SUPPLIED ENTRIES:
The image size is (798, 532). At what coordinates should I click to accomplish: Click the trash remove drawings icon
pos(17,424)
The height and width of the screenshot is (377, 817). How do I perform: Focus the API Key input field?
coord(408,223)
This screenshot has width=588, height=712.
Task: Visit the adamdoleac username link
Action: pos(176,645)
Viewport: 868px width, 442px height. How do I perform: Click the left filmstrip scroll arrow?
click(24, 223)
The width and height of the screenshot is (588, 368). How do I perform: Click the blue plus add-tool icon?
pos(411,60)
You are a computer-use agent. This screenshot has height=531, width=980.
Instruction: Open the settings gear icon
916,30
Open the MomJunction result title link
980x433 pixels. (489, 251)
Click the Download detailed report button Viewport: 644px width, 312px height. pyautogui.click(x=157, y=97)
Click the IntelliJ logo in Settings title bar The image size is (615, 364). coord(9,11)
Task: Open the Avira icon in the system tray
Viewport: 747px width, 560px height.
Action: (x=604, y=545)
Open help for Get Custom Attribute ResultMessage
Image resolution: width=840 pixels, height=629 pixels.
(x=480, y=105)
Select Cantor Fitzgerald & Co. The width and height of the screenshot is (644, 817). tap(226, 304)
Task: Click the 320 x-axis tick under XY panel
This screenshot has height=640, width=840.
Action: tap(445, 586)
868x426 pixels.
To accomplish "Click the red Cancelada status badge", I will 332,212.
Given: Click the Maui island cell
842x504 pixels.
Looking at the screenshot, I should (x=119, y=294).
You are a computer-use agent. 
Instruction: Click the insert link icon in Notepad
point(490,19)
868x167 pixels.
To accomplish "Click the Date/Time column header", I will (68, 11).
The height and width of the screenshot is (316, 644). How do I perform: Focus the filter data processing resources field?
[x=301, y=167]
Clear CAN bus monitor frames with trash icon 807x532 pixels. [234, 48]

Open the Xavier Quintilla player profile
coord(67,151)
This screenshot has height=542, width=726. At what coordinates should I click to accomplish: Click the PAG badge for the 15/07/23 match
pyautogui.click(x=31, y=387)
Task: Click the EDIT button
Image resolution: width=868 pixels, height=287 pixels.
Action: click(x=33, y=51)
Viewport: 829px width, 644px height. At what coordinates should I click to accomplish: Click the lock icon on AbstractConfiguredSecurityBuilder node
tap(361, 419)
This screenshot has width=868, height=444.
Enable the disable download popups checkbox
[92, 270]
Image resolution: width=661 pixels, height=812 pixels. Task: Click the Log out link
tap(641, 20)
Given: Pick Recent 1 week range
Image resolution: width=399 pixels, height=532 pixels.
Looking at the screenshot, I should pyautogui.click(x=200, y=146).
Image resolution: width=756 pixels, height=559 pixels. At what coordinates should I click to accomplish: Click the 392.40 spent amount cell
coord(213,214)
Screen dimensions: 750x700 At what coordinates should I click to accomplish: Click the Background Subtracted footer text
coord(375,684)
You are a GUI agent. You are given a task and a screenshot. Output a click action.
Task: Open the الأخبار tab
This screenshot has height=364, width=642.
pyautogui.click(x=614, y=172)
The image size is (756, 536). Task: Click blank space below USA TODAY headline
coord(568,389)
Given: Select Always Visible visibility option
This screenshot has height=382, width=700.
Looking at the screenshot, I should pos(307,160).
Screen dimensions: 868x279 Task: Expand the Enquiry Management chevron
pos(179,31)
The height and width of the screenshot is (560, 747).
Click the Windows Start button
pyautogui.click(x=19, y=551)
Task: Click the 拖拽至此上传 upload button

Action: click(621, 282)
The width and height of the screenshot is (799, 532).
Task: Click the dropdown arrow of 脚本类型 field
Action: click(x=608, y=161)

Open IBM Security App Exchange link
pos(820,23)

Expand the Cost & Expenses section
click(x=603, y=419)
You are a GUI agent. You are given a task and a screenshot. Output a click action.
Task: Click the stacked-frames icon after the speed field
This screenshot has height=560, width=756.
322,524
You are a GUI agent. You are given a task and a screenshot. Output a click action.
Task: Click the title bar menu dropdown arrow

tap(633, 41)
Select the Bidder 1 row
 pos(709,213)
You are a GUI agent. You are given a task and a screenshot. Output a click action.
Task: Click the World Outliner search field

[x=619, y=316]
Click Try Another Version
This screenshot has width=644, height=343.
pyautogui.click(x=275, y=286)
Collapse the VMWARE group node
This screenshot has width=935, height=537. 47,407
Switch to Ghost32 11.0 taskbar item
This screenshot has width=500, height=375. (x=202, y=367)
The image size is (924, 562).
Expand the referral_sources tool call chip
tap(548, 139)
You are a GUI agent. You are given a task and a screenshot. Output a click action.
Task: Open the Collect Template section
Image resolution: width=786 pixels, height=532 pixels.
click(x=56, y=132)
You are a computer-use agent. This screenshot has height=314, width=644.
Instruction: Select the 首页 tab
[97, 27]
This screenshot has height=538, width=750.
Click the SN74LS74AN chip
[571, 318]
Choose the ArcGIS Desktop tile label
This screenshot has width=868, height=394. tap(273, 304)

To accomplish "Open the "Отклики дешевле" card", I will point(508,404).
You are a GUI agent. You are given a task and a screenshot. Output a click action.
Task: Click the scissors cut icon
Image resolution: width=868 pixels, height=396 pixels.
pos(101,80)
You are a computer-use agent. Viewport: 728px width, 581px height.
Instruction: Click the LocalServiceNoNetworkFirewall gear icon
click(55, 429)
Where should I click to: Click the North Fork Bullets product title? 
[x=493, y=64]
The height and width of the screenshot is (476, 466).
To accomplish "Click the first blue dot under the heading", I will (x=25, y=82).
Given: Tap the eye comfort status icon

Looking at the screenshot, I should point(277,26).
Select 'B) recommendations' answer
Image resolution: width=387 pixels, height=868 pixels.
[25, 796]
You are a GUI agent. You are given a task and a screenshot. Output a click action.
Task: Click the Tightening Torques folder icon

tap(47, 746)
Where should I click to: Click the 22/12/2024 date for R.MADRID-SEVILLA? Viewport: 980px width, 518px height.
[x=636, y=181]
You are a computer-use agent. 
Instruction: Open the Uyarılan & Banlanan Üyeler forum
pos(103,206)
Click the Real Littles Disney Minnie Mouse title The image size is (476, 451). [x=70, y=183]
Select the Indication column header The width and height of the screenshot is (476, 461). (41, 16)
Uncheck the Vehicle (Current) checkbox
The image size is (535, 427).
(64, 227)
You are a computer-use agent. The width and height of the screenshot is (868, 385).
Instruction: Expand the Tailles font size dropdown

DESCRIPTION OF THE TASK:
Having read the material, transcribe all of it exactly.

EXPECTED ANSWER:
The image size is (798, 532). At what coordinates should I click to accomplish: Click the trash remove drawings icon
pos(17,424)
The height and width of the screenshot is (377, 817). How do I perform: Focus the API Key input field?
coord(408,223)
This screenshot has width=588, height=712.
Task: Visit the adamdoleac username link
Action: pos(176,645)
Viewport: 868px width, 442px height. How do I perform: Click the left filmstrip scroll arrow?
click(24, 223)
The width and height of the screenshot is (588, 368). How do I perform: Click the blue plus add-tool icon?
pos(411,60)
You are a computer-use agent. This screenshot has height=531, width=980.
Instruction: Open the settings gear icon
916,30
Open the MomJunction result title link
980x433 pixels. (489, 251)
Click the Download detailed report button Viewport: 644px width, 312px height. pyautogui.click(x=157, y=97)
Click the IntelliJ logo in Settings title bar The image size is (615, 364). coord(9,11)
Task: Open the Avira icon in the system tray
Viewport: 747px width, 560px height.
Action: (x=604, y=545)
Open help for Get Custom Attribute ResultMessage
Image resolution: width=840 pixels, height=629 pixels.
(x=480, y=105)
Select Cantor Fitzgerald & Co. The width and height of the screenshot is (644, 817). tap(226, 304)
Task: Click the 320 x-axis tick under XY panel
This screenshot has height=640, width=840.
Action: tap(445, 586)
868x426 pixels.
To accomplish "Click the red Cancelada status badge", I will 332,212.
Given: Click the Maui island cell
842x504 pixels.
Looking at the screenshot, I should (x=119, y=294).
You are a computer-use agent. 
Instruction: Click the insert link icon in Notepad
point(490,19)
868x167 pixels.
To accomplish "Click the Date/Time column header", I will (68, 11).
The height and width of the screenshot is (316, 644). How do I perform: Focus the filter data processing resources field?
[x=301, y=167]
Clear CAN bus monitor frames with trash icon 807x532 pixels. [234, 48]

Open the Xavier Quintilla player profile
coord(67,151)
This screenshot has height=542, width=726. At what coordinates should I click to accomplish: Click the PAG badge for the 15/07/23 match
pyautogui.click(x=31, y=387)
Task: Click the EDIT button
Image resolution: width=868 pixels, height=287 pixels.
Action: click(x=33, y=51)
Viewport: 829px width, 644px height. At what coordinates should I click to accomplish: Click the lock icon on AbstractConfiguredSecurityBuilder node
tap(361, 419)
This screenshot has width=868, height=444.
Enable the disable download popups checkbox
[92, 270]
Image resolution: width=661 pixels, height=812 pixels. Task: Click the Log out link
tap(641, 20)
Given: Pick Recent 1 week range
Image resolution: width=399 pixels, height=532 pixels.
Looking at the screenshot, I should pyautogui.click(x=200, y=146).
Image resolution: width=756 pixels, height=559 pixels. At what coordinates should I click to accomplish: Click the 392.40 spent amount cell
coord(213,214)
Screen dimensions: 750x700 At what coordinates should I click to accomplish: Click the Background Subtracted footer text
coord(375,684)
You are a GUI agent. You are given a task and a screenshot. Output a click action.
Task: Open the الأخبار tab
This screenshot has height=364, width=642.
pyautogui.click(x=614, y=172)
The image size is (756, 536). Task: Click blank space below USA TODAY headline
coord(568,389)
Given: Select Always Visible visibility option
This screenshot has height=382, width=700.
Looking at the screenshot, I should pos(307,160).
Screen dimensions: 868x279 Task: Expand the Enquiry Management chevron
pos(179,31)
The height and width of the screenshot is (560, 747).
Click the Windows Start button
pyautogui.click(x=19, y=551)
Task: Click the 拖拽至此上传 upload button

Action: click(621, 282)
The width and height of the screenshot is (799, 532).
Task: Click the dropdown arrow of 脚本类型 field
Action: click(x=608, y=161)

Open IBM Security App Exchange link
pos(820,23)

Expand the Cost & Expenses section
click(x=603, y=419)
You are a GUI agent. You are given a task and a screenshot. Output a click action.
Task: Click the stacked-frames icon after the speed field
This screenshot has height=560, width=756.
322,524
You are a GUI agent. You are given a task and a screenshot. Output a click action.
Task: Click the title bar menu dropdown arrow

tap(633, 41)
Select the Bidder 1 row
 pos(709,213)
You are a GUI agent. You are given a task and a screenshot. Output a click action.
Task: Click the World Outliner search field

[x=619, y=316]
Click Try Another Version
This screenshot has width=644, height=343.
pyautogui.click(x=275, y=286)
Collapse the VMWARE group node
This screenshot has width=935, height=537. 47,407
Switch to Ghost32 11.0 taskbar item
This screenshot has width=500, height=375. (x=202, y=367)
The image size is (924, 562).
Expand the referral_sources tool call chip
tap(548, 139)
You are a GUI agent. You are given a task and a screenshot. Output a click action.
Task: Open the Collect Template section
Image resolution: width=786 pixels, height=532 pixels.
click(x=56, y=132)
You are a computer-use agent. This screenshot has height=314, width=644.
Instruction: Select the 首页 tab
[97, 27]
This screenshot has height=538, width=750.
Click the SN74LS74AN chip
[571, 318]
Choose the ArcGIS Desktop tile label
This screenshot has width=868, height=394. tap(273, 304)

To accomplish "Open the "Отклики дешевле" card", I will point(508,404).
You are a GUI agent. You are given a task and a screenshot. Output a click action.
Task: Click the scissors cut icon
Image resolution: width=868 pixels, height=396 pixels.
pos(101,80)
You are a computer-use agent. Viewport: 728px width, 581px height.
Instruction: Click the LocalServiceNoNetworkFirewall gear icon
click(55, 429)
Where should I click to: Click the North Fork Bullets product title? 
[x=493, y=64]
The height and width of the screenshot is (476, 466).
To accomplish "Click the first blue dot under the heading", I will (x=25, y=82).
Given: Tap the eye comfort status icon

Looking at the screenshot, I should point(277,26).
Select 'B) recommendations' answer
Image resolution: width=387 pixels, height=868 pixels.
[25, 796]
You are a GUI agent. You are given a task and a screenshot. Output a click action.
Task: Click the Tightening Torques folder icon

tap(47, 746)
Where should I click to: Click the 22/12/2024 date for R.MADRID-SEVILLA? Viewport: 980px width, 518px height.
[x=636, y=181]
You are a computer-use agent. 
Instruction: Open the Uyarılan & Banlanan Üyeler forum
pos(103,206)
Click the Real Littles Disney Minnie Mouse title The image size is (476, 451). [x=70, y=183]
Select the Indication column header The width and height of the screenshot is (476, 461). (41, 16)
Uncheck the Vehicle (Current) checkbox
The image size is (535, 427).
(64, 227)
You are a computer-use agent. The width and height of the screenshot is (868, 385).
Instruction: Expand the Tailles font size dropdown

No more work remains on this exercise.